As much as I hated to admit it, my mother was right. The department stores were so crowded there were lines for most of the fitting rooms. We were waiting for me to try on some jeans when my mother spotted the lingerie section.
“You don’t own a real bra, do you?” she asked, just like that, in the middle of the store. The word bra fell off her lips like she was mentioning snow peas or something.

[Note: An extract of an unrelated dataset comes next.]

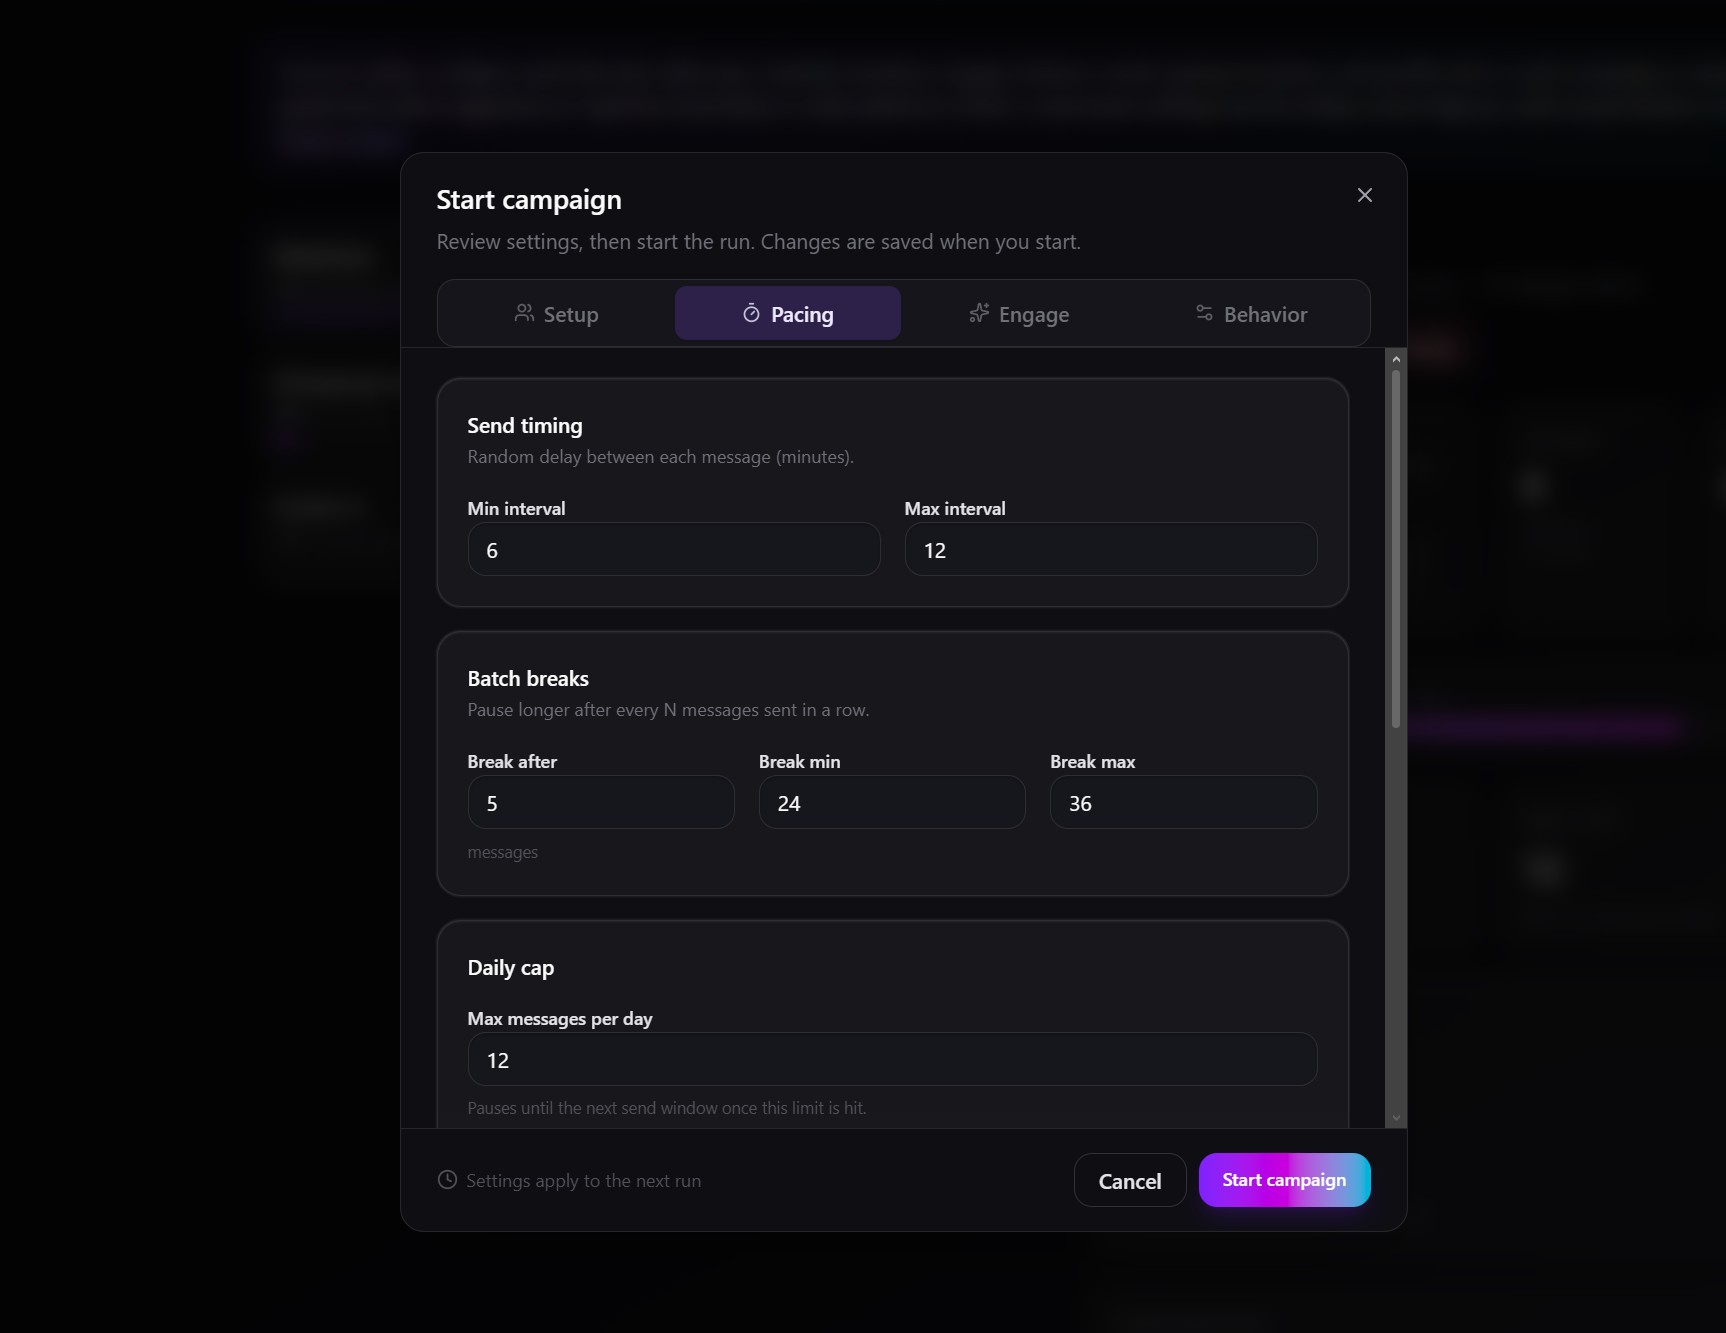Image resolution: width=1726 pixels, height=1333 pixels.
Task: Edit the Break min value
Action: [x=892, y=802]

“Mom!” I glanced around. I hadn’t seen anyone I recognized yet in this mass of people, but I was nervous. They might have been out there, watching this whole exchange and laughing at me, and I wouldn’t even have known it. Suddenly, I felt self-conscious, with my petite jeans draped over one arm and a couple of tops in the other. The top that looked like a long-sleeved shirt over a lace-trimmed camisole had looked really cool, but now I wasn’t so sure. Purple might’ve been a babyish color for someone in high school.
“I know you have sports bras,” she continued, as though she wasn’t single-handedly almost causing her daughter’s face to implode, “but you’re almost fourteen; it’s about time you got a real bra, don’t you think?”
“I’m fine,” I said, hoping she’d drop it.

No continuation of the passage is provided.